Abigail Loudin / Submitted photo

B-U senior’s reflections on simple moments spent with her great-grandmother earns recognition in statewide writing contest

BUCKHANNON – A Buckhannon-Upshur High School senior placed second statewide in the West Virginia Young Writers Contest.

B-UHS senior Abigail Loudin earned second place in the 11-to-12 grade level with her paper titled Nostalgia.

“I submitted two different papers, and the one that won was not the entry I was expecting to win,” Loudin told My Buckhannon. “It was actually an assignment I did for my English teacher previously. It was a descriptive essay. We just double-checked if it matched up with the outline for the contest, and it did.”

Nostalgia honored Loudin’s great-grandmother and the simple experiences they shared, such as canning food together.

“My inspiration was my great grandma,” Loudin said. “She lived like right across the hill from us, and every year we always helped her can. We would get apples from the apple orchard, and then she would make her apple pie filling, which was always my favorite. I really enjoyed those moments with her, those simple moments.”

While Loudin expected her other paper to win — she spent more time writing it — she admits she likes Nostalgia more.

“I was surprised, but I’ve always had such a joy for writing and my mom told me, ‘Oh, you’re so good at it,’” Loudin said. “But she’s my mom, she has to say that, so I felt like my talent was being noticed. I used to write books in first grade, and then for show-and-tell, I would read them. I would just make little picture books, and right after my little sister was born, I wrote a book about her and read it to my class.”

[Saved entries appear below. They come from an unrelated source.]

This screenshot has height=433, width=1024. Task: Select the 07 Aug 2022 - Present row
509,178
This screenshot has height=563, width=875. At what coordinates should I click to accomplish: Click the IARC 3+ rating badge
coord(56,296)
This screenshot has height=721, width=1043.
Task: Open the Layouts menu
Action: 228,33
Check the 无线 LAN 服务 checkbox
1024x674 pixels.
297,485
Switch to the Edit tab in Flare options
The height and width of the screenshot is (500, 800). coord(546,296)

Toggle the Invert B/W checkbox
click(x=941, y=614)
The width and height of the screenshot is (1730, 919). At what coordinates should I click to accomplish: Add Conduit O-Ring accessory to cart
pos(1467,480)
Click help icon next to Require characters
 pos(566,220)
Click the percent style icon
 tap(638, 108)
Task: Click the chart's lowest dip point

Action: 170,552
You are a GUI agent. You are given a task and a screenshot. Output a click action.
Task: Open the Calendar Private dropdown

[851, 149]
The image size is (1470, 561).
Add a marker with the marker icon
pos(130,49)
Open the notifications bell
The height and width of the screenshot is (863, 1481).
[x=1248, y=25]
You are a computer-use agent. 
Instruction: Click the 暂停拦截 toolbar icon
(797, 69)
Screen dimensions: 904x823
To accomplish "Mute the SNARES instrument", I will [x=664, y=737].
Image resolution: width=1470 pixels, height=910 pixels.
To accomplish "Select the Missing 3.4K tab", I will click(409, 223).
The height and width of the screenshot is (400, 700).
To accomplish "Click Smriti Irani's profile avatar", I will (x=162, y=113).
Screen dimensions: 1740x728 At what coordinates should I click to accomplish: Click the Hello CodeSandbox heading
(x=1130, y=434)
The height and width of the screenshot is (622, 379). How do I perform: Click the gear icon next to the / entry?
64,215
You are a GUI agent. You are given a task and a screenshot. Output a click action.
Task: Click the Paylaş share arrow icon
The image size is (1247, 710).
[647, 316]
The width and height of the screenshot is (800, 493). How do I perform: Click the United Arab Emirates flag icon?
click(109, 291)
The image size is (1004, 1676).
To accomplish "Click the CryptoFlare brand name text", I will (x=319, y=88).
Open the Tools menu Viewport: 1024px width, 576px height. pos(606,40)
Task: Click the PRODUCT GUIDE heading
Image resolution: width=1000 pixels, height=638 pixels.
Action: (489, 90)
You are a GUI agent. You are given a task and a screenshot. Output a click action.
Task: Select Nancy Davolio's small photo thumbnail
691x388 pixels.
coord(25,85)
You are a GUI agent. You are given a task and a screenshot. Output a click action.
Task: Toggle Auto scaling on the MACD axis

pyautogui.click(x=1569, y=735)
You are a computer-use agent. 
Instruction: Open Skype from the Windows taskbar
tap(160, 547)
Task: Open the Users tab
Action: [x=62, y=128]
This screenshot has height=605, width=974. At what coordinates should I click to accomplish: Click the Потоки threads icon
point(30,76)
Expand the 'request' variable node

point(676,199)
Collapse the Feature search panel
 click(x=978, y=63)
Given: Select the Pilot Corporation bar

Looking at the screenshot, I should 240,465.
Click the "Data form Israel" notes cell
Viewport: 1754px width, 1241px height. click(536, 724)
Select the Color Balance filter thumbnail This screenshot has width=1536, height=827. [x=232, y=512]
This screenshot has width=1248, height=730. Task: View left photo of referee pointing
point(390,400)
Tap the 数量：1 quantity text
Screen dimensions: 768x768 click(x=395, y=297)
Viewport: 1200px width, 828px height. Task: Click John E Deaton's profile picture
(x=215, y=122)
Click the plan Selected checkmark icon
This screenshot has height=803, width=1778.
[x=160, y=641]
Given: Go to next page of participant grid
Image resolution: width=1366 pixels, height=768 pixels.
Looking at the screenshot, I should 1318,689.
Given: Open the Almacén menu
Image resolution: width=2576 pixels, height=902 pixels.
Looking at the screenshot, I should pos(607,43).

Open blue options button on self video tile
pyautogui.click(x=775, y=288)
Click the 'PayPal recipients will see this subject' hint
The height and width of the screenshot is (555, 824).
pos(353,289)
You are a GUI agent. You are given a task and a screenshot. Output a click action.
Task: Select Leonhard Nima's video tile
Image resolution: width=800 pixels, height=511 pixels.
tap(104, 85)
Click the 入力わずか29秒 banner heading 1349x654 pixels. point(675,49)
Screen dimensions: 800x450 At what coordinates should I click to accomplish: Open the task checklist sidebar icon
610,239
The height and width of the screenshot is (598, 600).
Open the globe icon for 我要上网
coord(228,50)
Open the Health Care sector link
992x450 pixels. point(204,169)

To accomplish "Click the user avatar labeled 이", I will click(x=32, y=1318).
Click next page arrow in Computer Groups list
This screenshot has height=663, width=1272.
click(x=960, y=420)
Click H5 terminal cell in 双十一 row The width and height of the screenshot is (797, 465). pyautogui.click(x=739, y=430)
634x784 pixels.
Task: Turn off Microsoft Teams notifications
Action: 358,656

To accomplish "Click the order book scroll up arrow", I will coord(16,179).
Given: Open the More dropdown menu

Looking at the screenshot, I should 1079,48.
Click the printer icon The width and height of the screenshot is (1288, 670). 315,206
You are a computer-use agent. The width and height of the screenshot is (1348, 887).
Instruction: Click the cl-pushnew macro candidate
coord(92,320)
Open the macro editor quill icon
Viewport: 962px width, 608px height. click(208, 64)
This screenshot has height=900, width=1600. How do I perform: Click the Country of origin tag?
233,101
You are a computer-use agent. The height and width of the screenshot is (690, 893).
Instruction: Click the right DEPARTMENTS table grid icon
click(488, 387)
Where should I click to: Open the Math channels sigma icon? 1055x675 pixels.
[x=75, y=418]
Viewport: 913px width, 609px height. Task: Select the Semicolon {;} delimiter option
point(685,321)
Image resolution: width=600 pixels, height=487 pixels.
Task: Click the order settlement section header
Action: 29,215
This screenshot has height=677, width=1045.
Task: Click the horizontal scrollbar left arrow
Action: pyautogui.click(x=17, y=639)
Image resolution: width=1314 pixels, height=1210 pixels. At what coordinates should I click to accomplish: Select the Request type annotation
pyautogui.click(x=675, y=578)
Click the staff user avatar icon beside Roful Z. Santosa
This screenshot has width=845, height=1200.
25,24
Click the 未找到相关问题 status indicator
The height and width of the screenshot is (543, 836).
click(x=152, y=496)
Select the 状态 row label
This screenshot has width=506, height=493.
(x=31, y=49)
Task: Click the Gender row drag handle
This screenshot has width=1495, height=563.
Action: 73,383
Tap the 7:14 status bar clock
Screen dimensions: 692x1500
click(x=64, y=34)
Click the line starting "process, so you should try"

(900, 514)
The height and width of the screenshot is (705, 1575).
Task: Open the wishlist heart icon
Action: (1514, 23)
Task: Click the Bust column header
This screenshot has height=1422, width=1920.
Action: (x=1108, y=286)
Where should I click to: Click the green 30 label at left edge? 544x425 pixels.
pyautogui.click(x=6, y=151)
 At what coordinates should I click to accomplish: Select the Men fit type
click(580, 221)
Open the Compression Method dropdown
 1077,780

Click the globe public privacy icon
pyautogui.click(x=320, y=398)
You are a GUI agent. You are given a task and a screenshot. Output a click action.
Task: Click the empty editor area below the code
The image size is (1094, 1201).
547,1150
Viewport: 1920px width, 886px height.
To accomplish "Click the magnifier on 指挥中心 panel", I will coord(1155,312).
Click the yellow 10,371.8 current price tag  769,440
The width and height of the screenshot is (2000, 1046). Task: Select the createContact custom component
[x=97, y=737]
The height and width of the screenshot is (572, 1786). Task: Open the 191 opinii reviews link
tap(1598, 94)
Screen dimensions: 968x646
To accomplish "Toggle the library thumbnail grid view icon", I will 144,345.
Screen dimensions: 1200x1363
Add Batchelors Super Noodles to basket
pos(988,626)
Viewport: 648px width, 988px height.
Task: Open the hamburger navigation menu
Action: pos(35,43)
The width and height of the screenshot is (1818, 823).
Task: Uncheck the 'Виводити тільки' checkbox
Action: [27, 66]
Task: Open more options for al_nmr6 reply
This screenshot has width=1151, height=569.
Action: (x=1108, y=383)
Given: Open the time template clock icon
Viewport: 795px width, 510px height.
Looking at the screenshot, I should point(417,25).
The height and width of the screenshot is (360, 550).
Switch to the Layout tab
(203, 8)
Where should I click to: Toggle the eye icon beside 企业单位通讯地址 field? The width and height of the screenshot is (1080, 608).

Loudin plans to go to college for political science and eventually law school, which will involve a lot of writing.

“I’m just very appreciative and it is validating,” she said of her award. “I’m very happy about it and I feel like it made me a lot more confident in my ability to write.”

B-UHS English teacher Edwina Howard-Jack said each English class was asked to submit one entry for the contest, but she was torn on Abby’s entries.

“I submitted two of hers, and then I submitted one for each of my other classes,” Howard-Jack said. “The county did the initial judging and then they sent the county winners on to the state, where Abby won second place.”

Howard-Jack said she appreciated Loudin’s voice in her writing and has seen her work continuously improve.

“She already had the basis of being a good writer — she’s creative, so we worked on her sentence structure a little bit and we read some exemplar texts so she was able to model some of the techniques from those papers,” Howard-Jack said. “I saw her writing getting better, and the one called Nostalgia made me cry at the end. It was that good. The other one had such an authentic voice, it was so relatable. It’s called The Unlikely Pessimist.”